• _EXERCISE DETAILS_
Starting at the line that holds "Given: Click the Explorer refresh button", reproduce each line exactly up to and including the last line of the records below. Pictures stay out.

━━━━━ INFORMATION SHOWN

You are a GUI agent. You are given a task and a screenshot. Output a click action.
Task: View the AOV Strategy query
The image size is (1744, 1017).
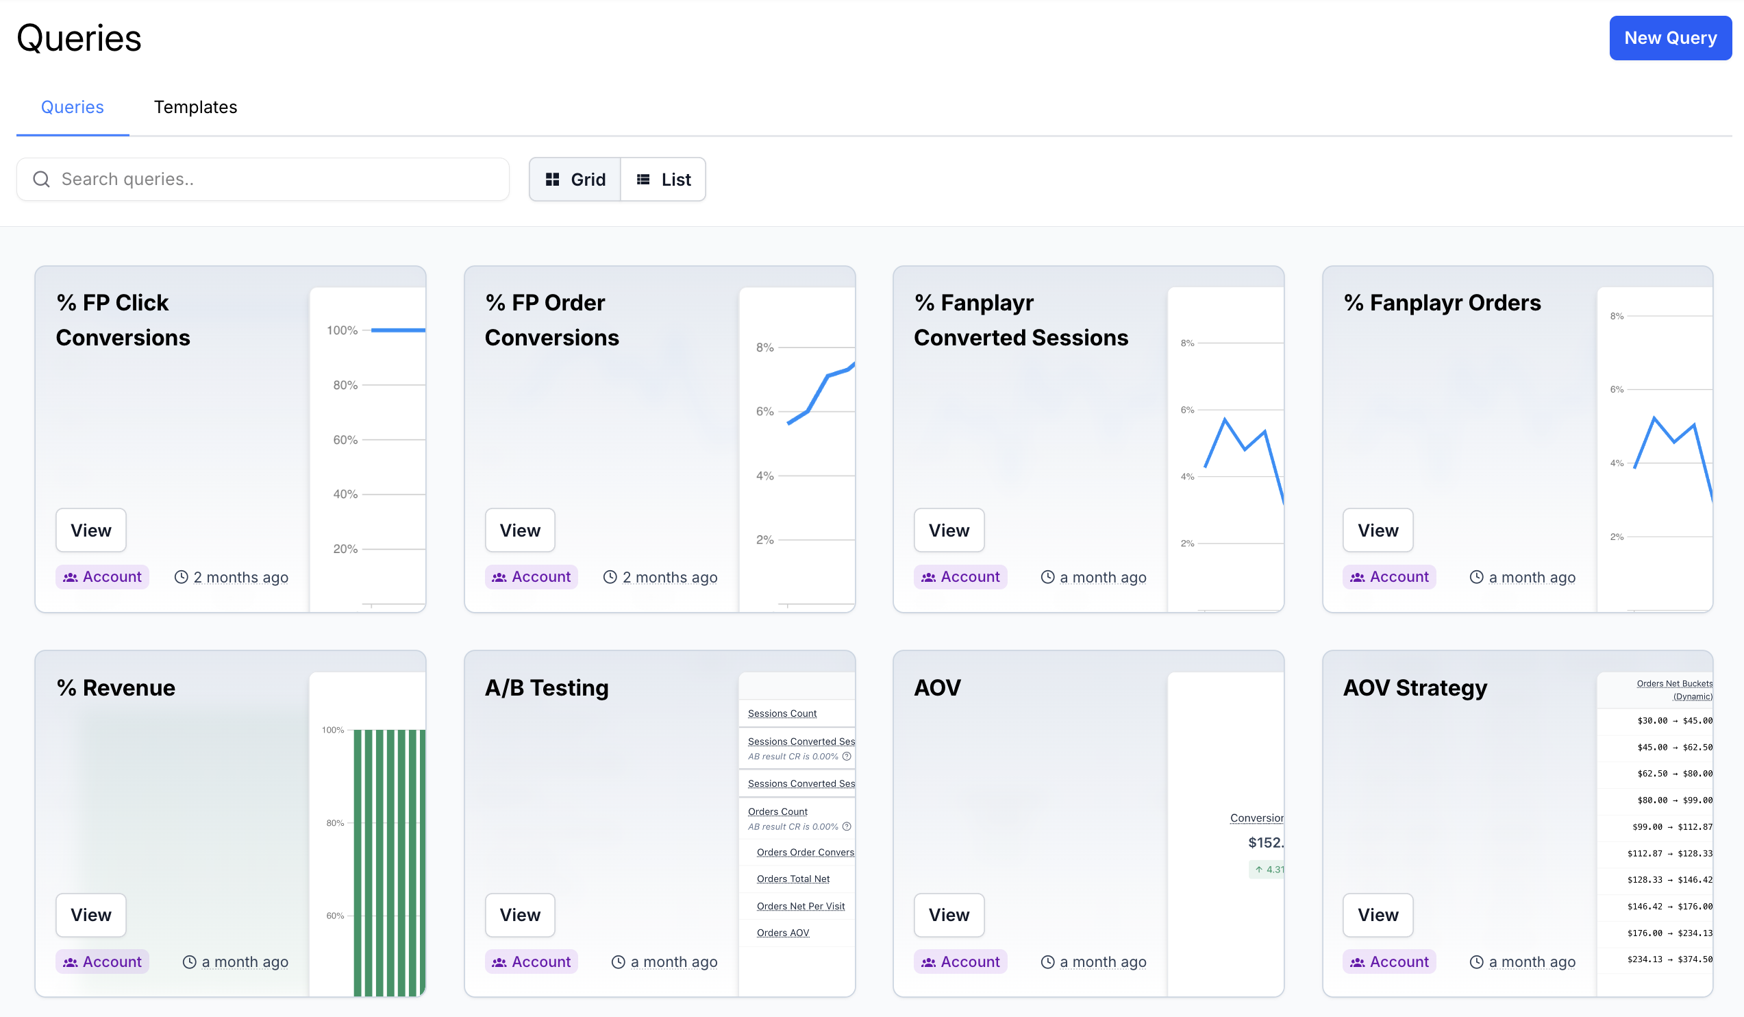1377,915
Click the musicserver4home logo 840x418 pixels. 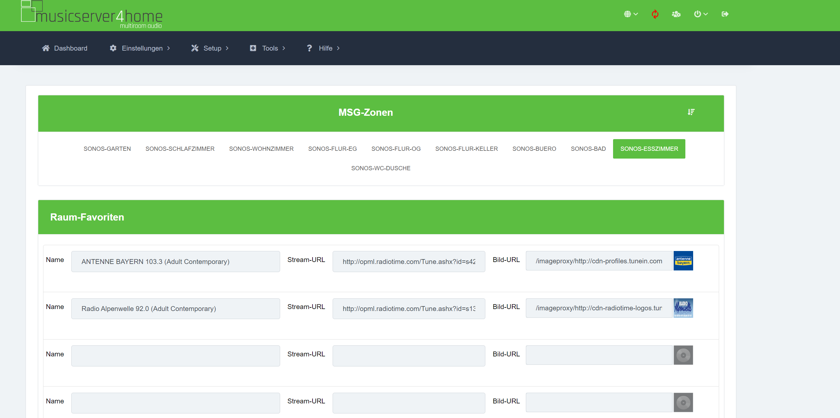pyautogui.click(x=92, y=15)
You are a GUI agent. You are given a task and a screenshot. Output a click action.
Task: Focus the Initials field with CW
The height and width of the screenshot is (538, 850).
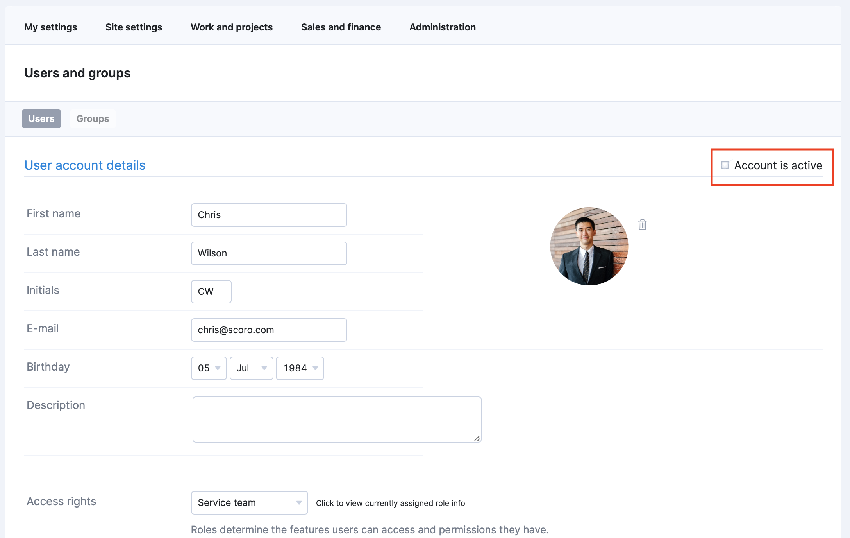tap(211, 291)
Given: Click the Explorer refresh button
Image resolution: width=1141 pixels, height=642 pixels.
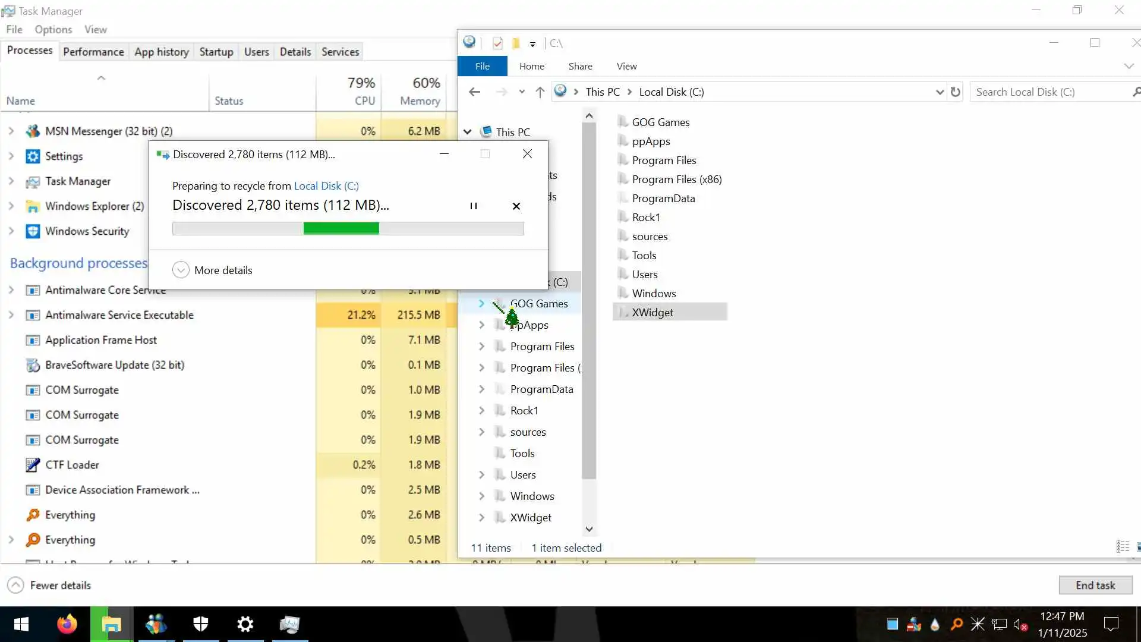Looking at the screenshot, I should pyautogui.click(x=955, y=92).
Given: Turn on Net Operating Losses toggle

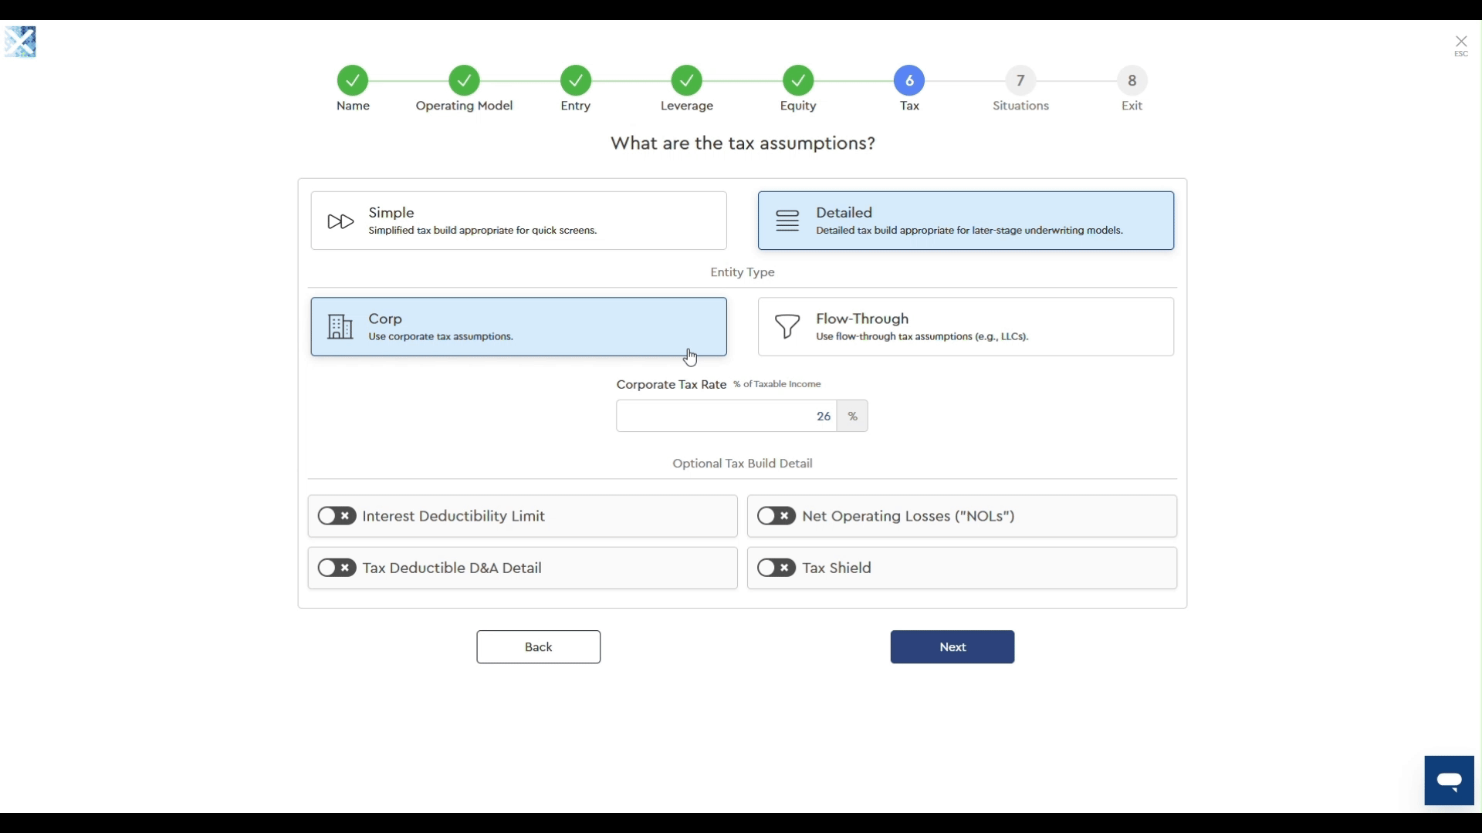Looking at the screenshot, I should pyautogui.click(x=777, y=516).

━━━━━━━━━━

• _TASK SOLUTION_
Given: Click the Explorer refresh button
Image resolution: width=1141 pixels, height=642 pixels.
Looking at the screenshot, I should pyautogui.click(x=955, y=92).
Given: Turn on Net Operating Losses toggle

Looking at the screenshot, I should pyautogui.click(x=777, y=516).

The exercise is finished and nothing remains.